The content of an expatriate compensation package varies from one company to the next, depending on whether there are a larger or smaller number of expatriates, and whether the company has had such a package in place for a longer or shorter period of time. For instance, a large international group who has sent staff abroad for many years will have a clearly defined policy in line with the type of international mobility (duration of assignment, geographical area, candidate profile, family circumstances, etc.) Depending on the context, future expatriates may be more or less demanding, whilst considering the opportunities for progress that mobility may offer.
1 – Compensation during mobility
The compensation paid during expatriation is calculated on the basis of the reference salary in the home country. This corresponds to the compensation prior to leaving for a position of a level equivalent to that offered in the host country.
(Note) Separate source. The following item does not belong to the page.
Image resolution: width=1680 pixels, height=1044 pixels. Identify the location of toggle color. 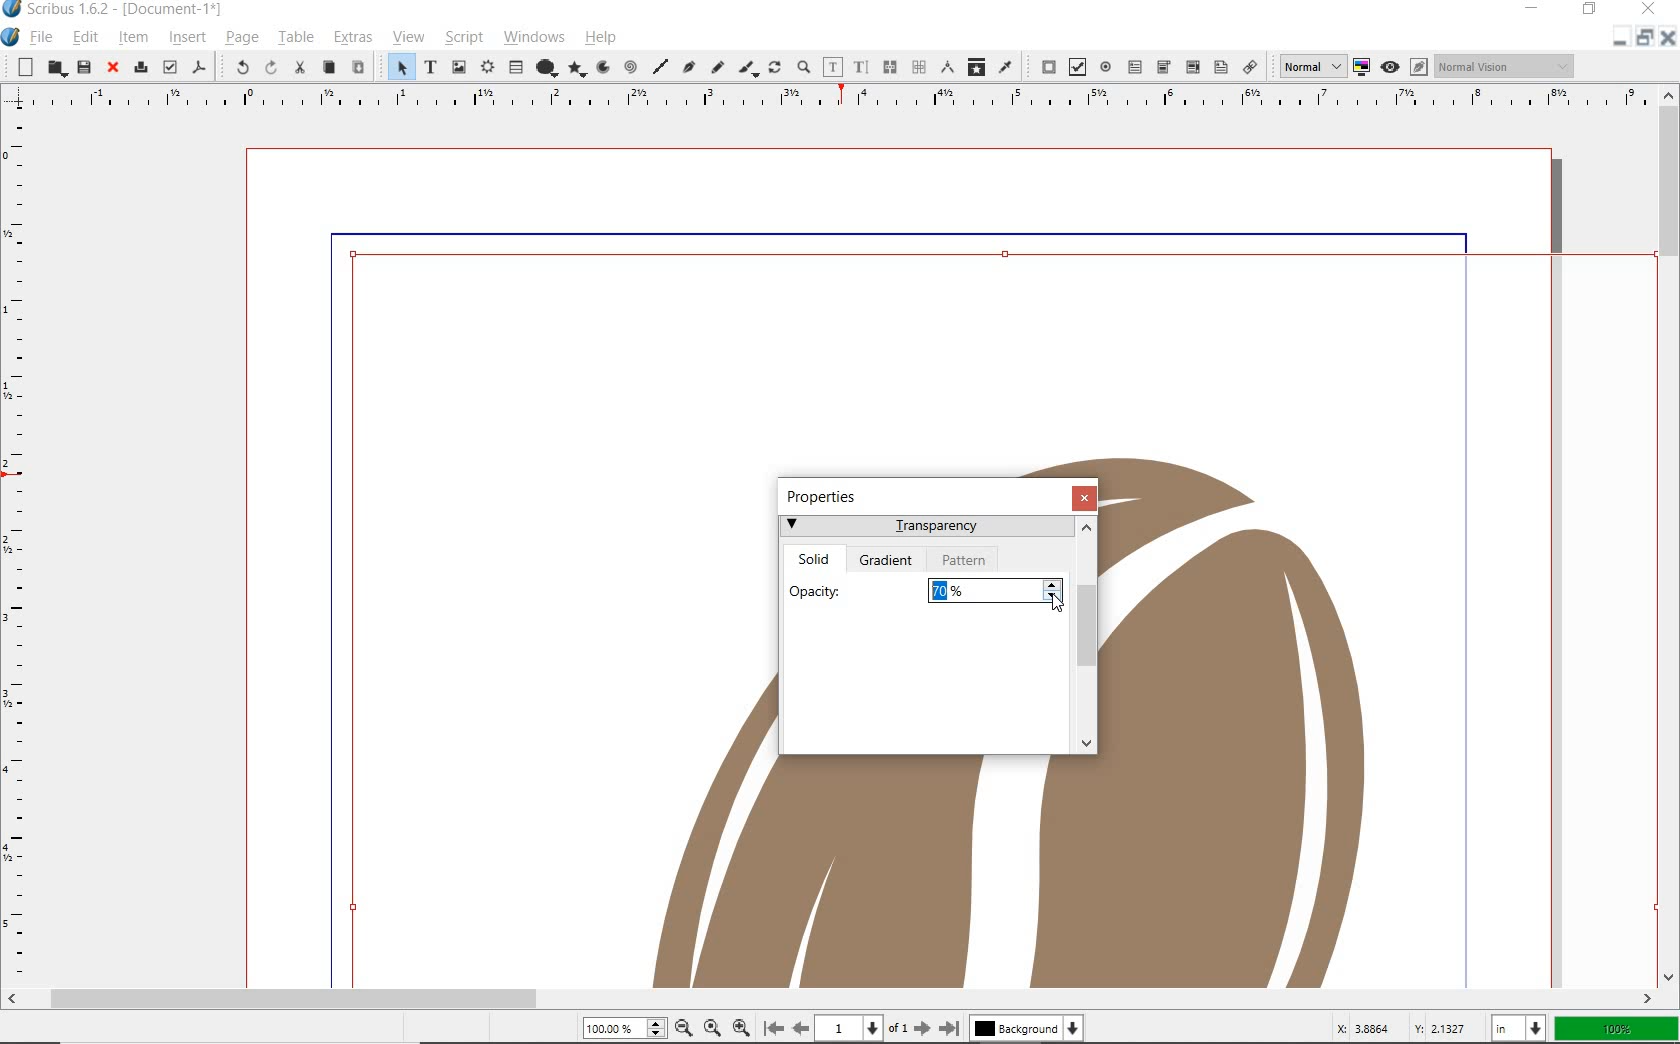
(1363, 66).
After deduction of taxes and social security contributions, the net salary received is divided between the salary typically dedicated for use as spendable income and the complement which will, itself, be saved. The spendable income is adjusted by a cost of living allowance, allowing for a continued level of spending power whilst abroad.
Depending on the company’s policy, other allowances may also be paid such as housing allowance, mobility premium for the candidate, hardship allowance for “difficult” countries or a settling in allowance.
2 – Social coverage
In the framework of secondment, social security contributions in the home country will be maintained and the employee will continue to benefit from these during the term of mobility. Where secondment is not possible, it is important to seek information as to the level of social cover provided in the host country. The employer may propose that a voluntary/private special cover from the home country be maintained.
3 – Benefits in kind
Benefits in kind take due account of family circumstances and offer financial support from the tie of departure, in situ and upon return. Depending on the policies for which provision is made by the employer, removal costs, education expenses for children and transportation may also be covered. A pre-assignment trip may also be offered to the employee and his/her family so as to familiarise themselves with their new surroundings.
4 – Provider costs
A range of additional services may be offered to the employee. Often outsourced, immigration services, settling in assistance, tax formalities, intercultural training and language classes can represent significant fees for the employer.
It is recommended to include all costs so as to estimate the overall budget for international mobility of employees.